### SELECTED TEXT
━━━━━━━━━━━━━━━━━━━━
Defendant, Bobbie L. Ragsdale, Jr. was convicted of obscenity in violation of La. R.S. 14:106.1 He was sentenced to two years imprisonment at hard labor. On appeal, he challenges his sentence, arguing that two-years is unconstitutionally excessive. For the following reasons, we affirm defendant's sentence.
PROCEDURAL BACKGROUND
On August 1, 2022, defendant was charged by bill of information with obscenity in violation of La. R.S. 14:106 for an incident that occurred on July 4, 2022. Defendant pled not guilty on September 2, 2022. The case proceeded to trial by jury on August 21, 2024, where he was found guilty as charged. On September 3, 2024, defendant filed a Motion for Post Verdict Judgment of Acquittal and for New Trial which the trial court denied. The trial court sentenced defendant on September 5, 2024, to two years imprisonment at hard labor, to run concurrent with the defendant's misdemeanor criminal trespass conviction arising out of this incident. On the same date, defendant filed a motion to reconsider sentence and motion for appeal. On September 10, 2024, the trial court denied the motion to reconsider sentence and granted defendant's motion for appeal. This appeal follows.
FACTS
On July 4, 2022, at 9:18 p.m. the Jefferson Parish Sherriff's Office 911 Communication Center received a call from a male individual who identified himself as a camp post at Bayou Segnette State Park. The caller stated that he was informed by another camp post that there was a male near campsite ten with his pants down, offering candy to children. He reported that the male was driving a white minivan with ladders on it and that the male was parked near the bathrooms on campsite ten.2
Detective Brian Heintz with the Jefferson Parish Sherriff's Office testified that he was the responding officer, who was dispatched to Bayou Segnette State Park in response to the 911 call. Upon arrival, he testified to locating a white van matching the description on the call. As he approached the van, he encountered defendant, who exited the van and identified himself as the likely subject. Defendant informed him that he was a former Jefferson Parish police officer.3 Detective Heintz was also approached by park employees, including Ms. Joleen Cole. Based on the information obtained from Ms. Cole, Detective Heintz detained and arrested defendant for obscenity and for criminal trespass based on defendant being in an area of the park designated for “overnight access customers” only and because he found an expired park parking pass in defendant's car.4
In addition to speaking with park employees, Detective Heintz recounted interviewing two additional witnesses who were staying at the campground. While the witnesses partially corroborated Ms. Cole's statements, only Ms. Cole reported seeing the alleged conduct.
━━━━━━━━━━━━━━━━━━━━
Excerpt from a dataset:

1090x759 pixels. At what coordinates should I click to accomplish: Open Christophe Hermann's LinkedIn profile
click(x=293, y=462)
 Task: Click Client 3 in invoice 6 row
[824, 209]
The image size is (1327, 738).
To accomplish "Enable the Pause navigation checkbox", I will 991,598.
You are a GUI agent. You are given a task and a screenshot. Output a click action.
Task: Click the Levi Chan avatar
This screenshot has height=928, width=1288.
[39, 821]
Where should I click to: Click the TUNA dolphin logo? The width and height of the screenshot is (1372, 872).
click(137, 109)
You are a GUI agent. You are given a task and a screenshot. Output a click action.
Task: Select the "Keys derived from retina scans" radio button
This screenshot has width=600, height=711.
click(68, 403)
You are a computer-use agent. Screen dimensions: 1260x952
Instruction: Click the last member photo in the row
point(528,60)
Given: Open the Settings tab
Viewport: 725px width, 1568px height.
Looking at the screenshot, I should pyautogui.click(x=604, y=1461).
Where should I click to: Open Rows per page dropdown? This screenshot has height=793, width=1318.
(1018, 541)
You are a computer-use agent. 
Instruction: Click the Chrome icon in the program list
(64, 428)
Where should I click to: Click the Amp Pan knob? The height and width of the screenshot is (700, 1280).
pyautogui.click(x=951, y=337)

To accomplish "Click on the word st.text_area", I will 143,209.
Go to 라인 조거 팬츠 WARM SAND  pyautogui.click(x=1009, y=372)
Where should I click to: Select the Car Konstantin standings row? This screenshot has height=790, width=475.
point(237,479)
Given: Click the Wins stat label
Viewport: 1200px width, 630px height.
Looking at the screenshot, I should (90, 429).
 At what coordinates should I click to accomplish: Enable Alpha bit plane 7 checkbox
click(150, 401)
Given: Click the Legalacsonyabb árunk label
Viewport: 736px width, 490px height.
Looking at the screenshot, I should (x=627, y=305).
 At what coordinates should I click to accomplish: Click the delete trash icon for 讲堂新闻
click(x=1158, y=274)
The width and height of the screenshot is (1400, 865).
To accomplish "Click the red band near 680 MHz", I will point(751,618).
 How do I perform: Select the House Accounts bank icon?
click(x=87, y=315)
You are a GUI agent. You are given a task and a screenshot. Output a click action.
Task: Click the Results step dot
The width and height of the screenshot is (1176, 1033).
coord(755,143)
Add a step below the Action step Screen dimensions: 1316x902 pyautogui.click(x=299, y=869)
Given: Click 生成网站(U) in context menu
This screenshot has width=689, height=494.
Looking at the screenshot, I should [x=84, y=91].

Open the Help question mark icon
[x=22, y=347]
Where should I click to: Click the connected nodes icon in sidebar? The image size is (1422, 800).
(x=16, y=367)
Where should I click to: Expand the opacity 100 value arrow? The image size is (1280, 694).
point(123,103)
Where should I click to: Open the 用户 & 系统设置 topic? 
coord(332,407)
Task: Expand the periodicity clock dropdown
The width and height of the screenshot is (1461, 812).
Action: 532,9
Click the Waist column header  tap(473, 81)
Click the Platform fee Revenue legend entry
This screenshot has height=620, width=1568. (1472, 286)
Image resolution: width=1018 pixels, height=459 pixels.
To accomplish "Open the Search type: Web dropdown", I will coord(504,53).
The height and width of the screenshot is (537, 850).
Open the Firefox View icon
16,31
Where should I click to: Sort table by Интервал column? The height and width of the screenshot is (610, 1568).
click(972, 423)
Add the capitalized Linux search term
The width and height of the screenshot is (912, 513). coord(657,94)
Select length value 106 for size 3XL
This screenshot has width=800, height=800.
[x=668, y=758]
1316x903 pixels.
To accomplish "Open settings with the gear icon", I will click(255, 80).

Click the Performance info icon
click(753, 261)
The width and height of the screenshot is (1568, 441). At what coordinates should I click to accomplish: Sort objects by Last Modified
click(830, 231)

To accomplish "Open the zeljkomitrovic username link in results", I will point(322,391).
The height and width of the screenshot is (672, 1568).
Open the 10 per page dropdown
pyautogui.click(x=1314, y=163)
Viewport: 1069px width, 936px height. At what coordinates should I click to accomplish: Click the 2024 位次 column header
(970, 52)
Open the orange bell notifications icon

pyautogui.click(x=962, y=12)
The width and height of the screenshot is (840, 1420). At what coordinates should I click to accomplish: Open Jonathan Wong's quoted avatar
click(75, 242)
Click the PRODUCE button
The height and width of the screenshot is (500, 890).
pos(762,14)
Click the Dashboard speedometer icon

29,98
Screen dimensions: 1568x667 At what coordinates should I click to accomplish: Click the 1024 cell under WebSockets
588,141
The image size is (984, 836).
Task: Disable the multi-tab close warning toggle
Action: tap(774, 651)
━━━━━━━━━━━━━━━━━━━━
### SET PROBLEM
Please repeat everything in the court opinion from "PROCEDURAL BACKGROUND" down to "This appeal follows.", word for word.

### TASK OUTPUT
PROCEDURAL BACKGROUND
On August 1, 2022, defendant was charged by bill of information with obscenity in violation of La. R.S. 14:106 for an incident that occurred on July 4, 2022. Defendant pled not guilty on September 2, 2022. The case proceeded to trial by jury on August 21, 2024, where he was found guilty as charged. On September 3, 2024, defendant filed a Motion for Post Verdict Judgment of Acquittal and for New Trial which the trial court denied. The trial court sentenced defendant on September 5, 2024, to two years imprisonment at hard labor, to run concurrent with the defendant's misdemeanor criminal trespass conviction arising out of this incident. On the same date, defendant filed a motion to reconsider sentence and motion for appeal. On September 10, 2024, the trial court denied the motion to reconsider sentence and granted defendant's motion for appeal. This appeal follows.